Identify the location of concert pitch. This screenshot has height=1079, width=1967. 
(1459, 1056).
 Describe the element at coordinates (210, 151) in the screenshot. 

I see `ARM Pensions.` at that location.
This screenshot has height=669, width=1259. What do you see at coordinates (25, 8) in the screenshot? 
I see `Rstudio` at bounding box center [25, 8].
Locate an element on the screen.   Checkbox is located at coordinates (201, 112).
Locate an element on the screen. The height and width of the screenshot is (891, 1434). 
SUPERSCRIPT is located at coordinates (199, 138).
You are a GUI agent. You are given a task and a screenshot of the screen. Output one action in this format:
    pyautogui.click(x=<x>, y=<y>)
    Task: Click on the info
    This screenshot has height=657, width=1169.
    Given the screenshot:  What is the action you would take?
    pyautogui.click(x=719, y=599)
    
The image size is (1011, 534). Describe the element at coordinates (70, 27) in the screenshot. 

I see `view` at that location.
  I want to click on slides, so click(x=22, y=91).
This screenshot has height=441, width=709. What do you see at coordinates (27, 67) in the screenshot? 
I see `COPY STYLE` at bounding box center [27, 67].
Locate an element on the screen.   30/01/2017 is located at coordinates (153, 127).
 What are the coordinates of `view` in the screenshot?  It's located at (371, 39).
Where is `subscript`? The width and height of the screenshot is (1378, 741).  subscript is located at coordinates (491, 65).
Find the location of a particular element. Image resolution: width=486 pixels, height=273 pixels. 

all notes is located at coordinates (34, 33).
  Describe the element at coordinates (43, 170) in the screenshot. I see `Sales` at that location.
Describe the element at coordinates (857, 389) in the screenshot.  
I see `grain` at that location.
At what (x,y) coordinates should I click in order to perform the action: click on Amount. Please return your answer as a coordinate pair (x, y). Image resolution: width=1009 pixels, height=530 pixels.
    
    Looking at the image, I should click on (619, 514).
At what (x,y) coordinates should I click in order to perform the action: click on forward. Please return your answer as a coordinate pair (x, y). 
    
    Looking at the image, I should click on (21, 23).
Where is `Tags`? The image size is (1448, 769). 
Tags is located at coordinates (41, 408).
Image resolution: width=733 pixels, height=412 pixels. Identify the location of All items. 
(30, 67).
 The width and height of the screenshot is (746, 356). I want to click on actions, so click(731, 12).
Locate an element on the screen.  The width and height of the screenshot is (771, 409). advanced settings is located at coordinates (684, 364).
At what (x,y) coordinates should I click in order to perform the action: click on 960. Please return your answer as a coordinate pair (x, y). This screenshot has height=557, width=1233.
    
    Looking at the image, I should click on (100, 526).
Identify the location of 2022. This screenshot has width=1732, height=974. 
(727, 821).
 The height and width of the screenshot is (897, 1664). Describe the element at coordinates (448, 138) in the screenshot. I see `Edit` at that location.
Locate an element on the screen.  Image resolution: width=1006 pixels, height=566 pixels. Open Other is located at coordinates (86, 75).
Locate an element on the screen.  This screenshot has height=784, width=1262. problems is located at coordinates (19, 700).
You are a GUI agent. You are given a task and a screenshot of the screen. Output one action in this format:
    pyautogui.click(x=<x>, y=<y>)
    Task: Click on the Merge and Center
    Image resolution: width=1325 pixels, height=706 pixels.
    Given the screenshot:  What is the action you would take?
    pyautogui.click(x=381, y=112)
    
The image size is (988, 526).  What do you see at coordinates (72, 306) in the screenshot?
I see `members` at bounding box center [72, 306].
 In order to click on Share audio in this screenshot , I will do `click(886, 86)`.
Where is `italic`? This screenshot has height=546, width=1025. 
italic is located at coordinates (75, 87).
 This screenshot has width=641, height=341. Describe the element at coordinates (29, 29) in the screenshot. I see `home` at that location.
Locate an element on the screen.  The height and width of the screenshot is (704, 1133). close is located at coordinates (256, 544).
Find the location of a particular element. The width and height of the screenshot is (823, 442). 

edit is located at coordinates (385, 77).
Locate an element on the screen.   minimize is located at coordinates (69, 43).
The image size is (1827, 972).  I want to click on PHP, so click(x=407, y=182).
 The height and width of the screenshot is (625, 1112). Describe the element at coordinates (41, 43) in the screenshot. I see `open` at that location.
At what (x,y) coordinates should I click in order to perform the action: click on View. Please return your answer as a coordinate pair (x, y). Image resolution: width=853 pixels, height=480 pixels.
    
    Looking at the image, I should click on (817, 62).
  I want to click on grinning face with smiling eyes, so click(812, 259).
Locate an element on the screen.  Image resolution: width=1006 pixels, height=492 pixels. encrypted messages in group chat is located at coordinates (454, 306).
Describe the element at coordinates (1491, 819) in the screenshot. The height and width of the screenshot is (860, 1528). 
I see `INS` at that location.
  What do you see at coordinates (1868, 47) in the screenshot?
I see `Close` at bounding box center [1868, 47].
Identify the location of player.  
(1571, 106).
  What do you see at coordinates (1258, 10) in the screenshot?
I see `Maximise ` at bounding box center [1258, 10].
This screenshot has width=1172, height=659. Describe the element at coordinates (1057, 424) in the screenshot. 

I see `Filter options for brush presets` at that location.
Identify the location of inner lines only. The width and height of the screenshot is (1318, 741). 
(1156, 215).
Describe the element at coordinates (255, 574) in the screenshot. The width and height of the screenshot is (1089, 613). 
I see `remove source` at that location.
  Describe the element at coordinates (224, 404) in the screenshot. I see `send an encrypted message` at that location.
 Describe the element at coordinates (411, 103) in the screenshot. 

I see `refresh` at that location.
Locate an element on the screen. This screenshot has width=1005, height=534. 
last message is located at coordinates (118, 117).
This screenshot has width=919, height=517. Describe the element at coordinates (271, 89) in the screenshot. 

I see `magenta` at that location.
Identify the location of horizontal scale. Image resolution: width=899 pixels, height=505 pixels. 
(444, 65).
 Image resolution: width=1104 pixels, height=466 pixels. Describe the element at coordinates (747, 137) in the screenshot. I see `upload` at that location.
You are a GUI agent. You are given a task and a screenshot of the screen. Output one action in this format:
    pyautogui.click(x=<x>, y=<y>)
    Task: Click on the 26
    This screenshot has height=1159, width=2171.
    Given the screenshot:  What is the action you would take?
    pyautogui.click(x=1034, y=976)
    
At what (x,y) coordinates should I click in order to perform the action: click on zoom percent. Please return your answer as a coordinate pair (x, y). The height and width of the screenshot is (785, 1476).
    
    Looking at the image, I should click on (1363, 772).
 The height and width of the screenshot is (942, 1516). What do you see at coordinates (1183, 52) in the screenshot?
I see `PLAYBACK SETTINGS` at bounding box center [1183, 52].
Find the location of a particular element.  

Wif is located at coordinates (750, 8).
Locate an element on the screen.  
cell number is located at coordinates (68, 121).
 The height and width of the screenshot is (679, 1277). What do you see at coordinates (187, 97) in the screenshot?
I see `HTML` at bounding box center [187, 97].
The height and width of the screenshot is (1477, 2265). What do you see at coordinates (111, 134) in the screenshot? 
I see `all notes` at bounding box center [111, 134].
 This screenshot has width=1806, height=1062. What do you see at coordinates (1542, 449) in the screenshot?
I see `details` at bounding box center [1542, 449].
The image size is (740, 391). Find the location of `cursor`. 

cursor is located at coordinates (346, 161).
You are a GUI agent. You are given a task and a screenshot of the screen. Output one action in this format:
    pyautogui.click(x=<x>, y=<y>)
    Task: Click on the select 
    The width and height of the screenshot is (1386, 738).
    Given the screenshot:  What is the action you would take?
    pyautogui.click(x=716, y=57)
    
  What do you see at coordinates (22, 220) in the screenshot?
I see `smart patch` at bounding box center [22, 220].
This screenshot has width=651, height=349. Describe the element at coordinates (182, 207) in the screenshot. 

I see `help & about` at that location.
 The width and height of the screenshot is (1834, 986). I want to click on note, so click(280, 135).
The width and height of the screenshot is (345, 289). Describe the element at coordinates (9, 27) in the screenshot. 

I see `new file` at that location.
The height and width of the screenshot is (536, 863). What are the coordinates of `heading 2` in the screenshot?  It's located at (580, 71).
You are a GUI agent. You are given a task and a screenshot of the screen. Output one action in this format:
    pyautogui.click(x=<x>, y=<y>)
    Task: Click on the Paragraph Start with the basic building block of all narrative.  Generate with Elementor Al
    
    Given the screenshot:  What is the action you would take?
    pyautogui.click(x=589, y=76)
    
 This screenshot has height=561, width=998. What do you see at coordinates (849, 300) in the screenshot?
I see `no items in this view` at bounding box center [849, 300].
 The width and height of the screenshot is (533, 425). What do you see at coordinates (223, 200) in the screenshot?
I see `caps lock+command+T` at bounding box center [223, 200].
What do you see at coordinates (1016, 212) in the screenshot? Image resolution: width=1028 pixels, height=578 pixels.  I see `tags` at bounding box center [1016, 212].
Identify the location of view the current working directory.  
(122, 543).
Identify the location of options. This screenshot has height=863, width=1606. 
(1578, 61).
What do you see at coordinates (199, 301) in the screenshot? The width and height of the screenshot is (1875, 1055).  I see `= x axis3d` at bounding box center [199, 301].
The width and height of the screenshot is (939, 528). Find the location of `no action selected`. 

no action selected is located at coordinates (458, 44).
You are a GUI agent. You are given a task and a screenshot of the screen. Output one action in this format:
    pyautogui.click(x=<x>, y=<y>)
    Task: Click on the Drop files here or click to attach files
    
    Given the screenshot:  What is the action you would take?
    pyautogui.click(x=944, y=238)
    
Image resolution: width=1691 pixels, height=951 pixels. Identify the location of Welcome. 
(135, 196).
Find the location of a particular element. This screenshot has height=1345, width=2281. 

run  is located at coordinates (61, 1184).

**Task goal**
Copy out the entries from the line that contains "coordinates (19, 700)." through the line that contains "coordinates (454, 306).", including both of those lines.

**Task response**
Locate an element on the screen.  This screenshot has height=784, width=1262. problems is located at coordinates (19, 700).
You are a GUI agent. You are given a task and a screenshot of the screen. Output one action in this format:
    pyautogui.click(x=<x>, y=<y>)
    Task: Click on the Merge and Center
    Image resolution: width=1325 pixels, height=706 pixels.
    Given the screenshot:  What is the action you would take?
    pyautogui.click(x=381, y=112)
    
The image size is (988, 526).  What do you see at coordinates (72, 306) in the screenshot?
I see `members` at bounding box center [72, 306].
 In order to click on Share audio in this screenshot , I will do `click(886, 86)`.
Where is `italic`? This screenshot has height=546, width=1025. 
italic is located at coordinates (75, 87).
 This screenshot has width=641, height=341. Describe the element at coordinates (29, 29) in the screenshot. I see `home` at that location.
Locate an element on the screen.  The height and width of the screenshot is (704, 1133). close is located at coordinates (256, 544).
Find the location of a particular element. The width and height of the screenshot is (823, 442). 

edit is located at coordinates (385, 77).
Locate an element on the screen.   minimize is located at coordinates (69, 43).
The image size is (1827, 972).  I want to click on PHP, so click(x=407, y=182).
 The height and width of the screenshot is (625, 1112). Describe the element at coordinates (41, 43) in the screenshot. I see `open` at that location.
At what (x,y) coordinates should I click in order to perform the action: click on View. Please return your answer as a coordinate pair (x, y). Image resolution: width=853 pixels, height=480 pixels.
    
    Looking at the image, I should click on (817, 62).
  I want to click on grinning face with smiling eyes, so click(812, 259).
Locate an element on the screen.  Image resolution: width=1006 pixels, height=492 pixels. encrypted messages in group chat is located at coordinates (454, 306).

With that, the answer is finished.